Spring Speech To Text

Java implementation for converting speech to text using AWS Transcribe and Azure Speech Services.

Installation

# Clone the repository
git https://github.com/luizveronesi/spring-speech-text.git

# Navigate to the project directory
cd spring-speech-text

# Install dependencies
mvn install

# Docker installation
mvn clean package -f pom.xml -U
docker build . -t spring-speech-text-example:latest
docker create --name spring-speech-text-example --network your-network --ip x.x.x.x --restart unless-stopped spring-speech-text-example:latest bash
docker start spring-speech-text-example

Usage

# Run the application
java -jar target/api.jar

Open Swagger: http://localhost:8080/swagger-ui/index.html

Configuration

All configuration parameters must be set at file src/main/resources/application.yml.

AWS Transcribe

This implementation uploads the file to a S3 bucket and processes the audio file in batch.

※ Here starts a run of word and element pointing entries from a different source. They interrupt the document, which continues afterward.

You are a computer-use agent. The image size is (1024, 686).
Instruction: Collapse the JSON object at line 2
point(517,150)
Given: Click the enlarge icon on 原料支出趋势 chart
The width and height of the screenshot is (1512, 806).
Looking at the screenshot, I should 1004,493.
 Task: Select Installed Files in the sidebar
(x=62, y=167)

With the unique identifier for the operation, it is possible to check if the job has already been executed and get the transcribed text.

spring:
  cloud:
    aws:
      region:
        static: us-east-1
      credentials:
        access-key: ${AWS_ACCESS_KEY}
        secret-key: ${AWS_SECRET_KEY}
      transcribe:
        endpoint: https://transcribe.us-east-1.amazonaws.com
        bucket: YOUR_BUCKET

Azure Speech Services

Attention: this service is not working properly.

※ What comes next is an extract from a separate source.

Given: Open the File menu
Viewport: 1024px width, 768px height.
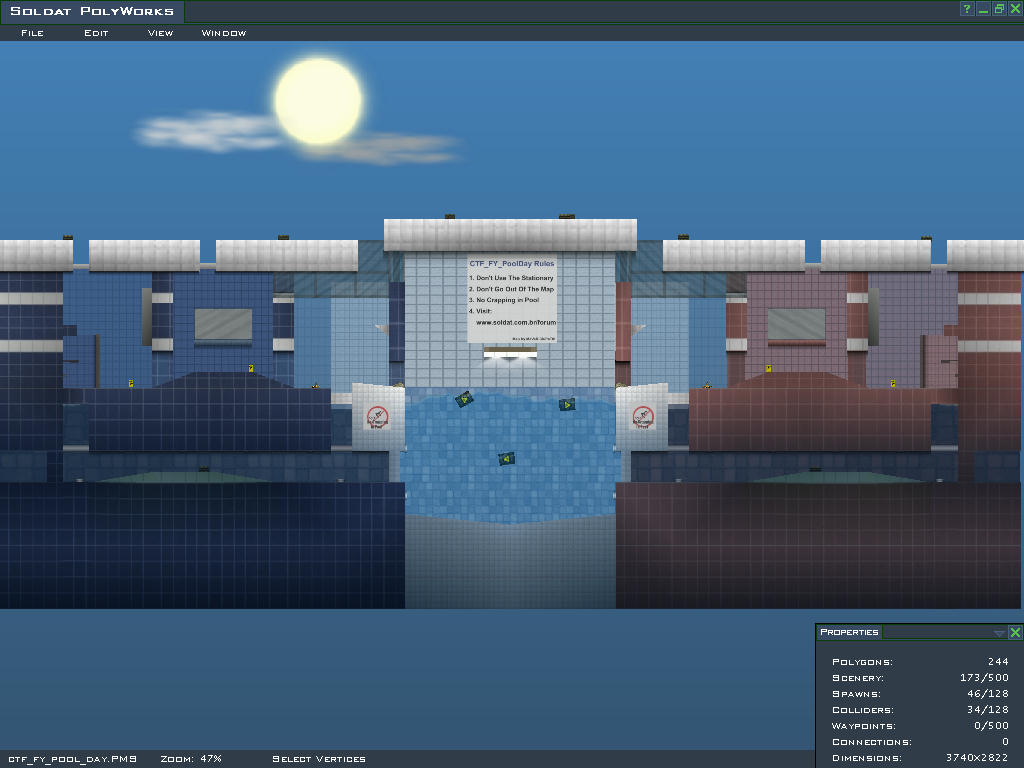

The results are completely different and the quality is worse than the same operation in AWS Transcribe.

I recommend using AWS Transcribe while this code isn't improved.

spring:
  cloud:
    azure:
      speech:
        services:
          subscription-key: ${AZURE_SPEECH_SERVICES_KEY}
          region: eastus

Endpoint

POST /

Upload an image and extract its text.

Request

Parameter	Type	Description
`file`	MultipartFile	The audio file itself.
`type`	option	Select the engine to extract the text from the audio file. Available options: AWS, AZURE.
`language`	string	The language code. Available: [en-IE, ar-AE, pa-IN, be-BY, te-IN, zh-TW, en-US, uk-UA, sw-KE, gu-IN, ta-IN, en-AB, ug-CN, su-ID, bn-IN, hy-AM, en-IN, sl-SI, ab-GE, zh-CN, ar-SA, eu-ES, en-ZA, gd-GB, cy-WL, uz-UZ, tl-PH, so-SO, sk-SK, rw-RW, ro-RO, pl-PL, no-NO, mt-MT, mr-IN, mn-MN, mk-MK, lv-LV, lt-LT, is-IS, hu-HU, hr-HR, ha-NG, fi-FI, et-ET, bg-BG, az-AZ, th-TH, tr-TR, ru-RU, pt-PT, nl-NL, it-IT, id-ID, fr-FR, es-ES, de-DE, sw-RW, sw-TZ, sr-RS, ps-AF, or-IN, kn-IN, ga-IE, af-ZA, wo-SN, tt-RU, sw-BI, en-NZ, ko-KR, el-GR, ba-RU, hi-IN, de-CH, vi-VN, cy-GB, ml-IN, ms-MY, he-IL, cs-CZ, ka-GE, si-LK, gl-ES, lg-IN, kab-DZ, da-DK, en-AU, zu-ZA, mhr-RU, ast-ES, pt-BR, en-WL, sw-UG, ky-KG, ckb-IQ, bs-BA, fa-IR, kk-KZ, ckb-IR, sv-SE, ja-JP, mi-NZ, ca-ES, es-US, fr-CA, en-GB]. Obs: not all languages have been tested.
`numParticipants`	number	Inform the number of different participants in the recording.
`mediaFormat`	string	Inform the media type for the upload file. Tested with mp3 and wav.

Response

Parameter	Type	Description
`uid`	string	Unique identifier for the trnascription operation.
`results`	list of objects	The object from each engine response. If type is AWS, it is a Transcribe (dev.luizveronesi.speech.model.Transcribe). If type is Azure, it is a list of SpeechRecognitionResult (https://learn.microsoft.com/en-us/java/api/com.microsoft.cognitiveservices.speech.speechrecognitionresult).
`sentences`	list of sentences	List of sentence objects (dev.luizveronesi.speech.model.Sentence) with extracted text, start and end times (in seconds) and the participant.

Next steps

Implement unit tests.

Improve Azure Speech Service implementation: add batch processing as in AWS, check if other formats are allowed and get duration and participant for each sentence.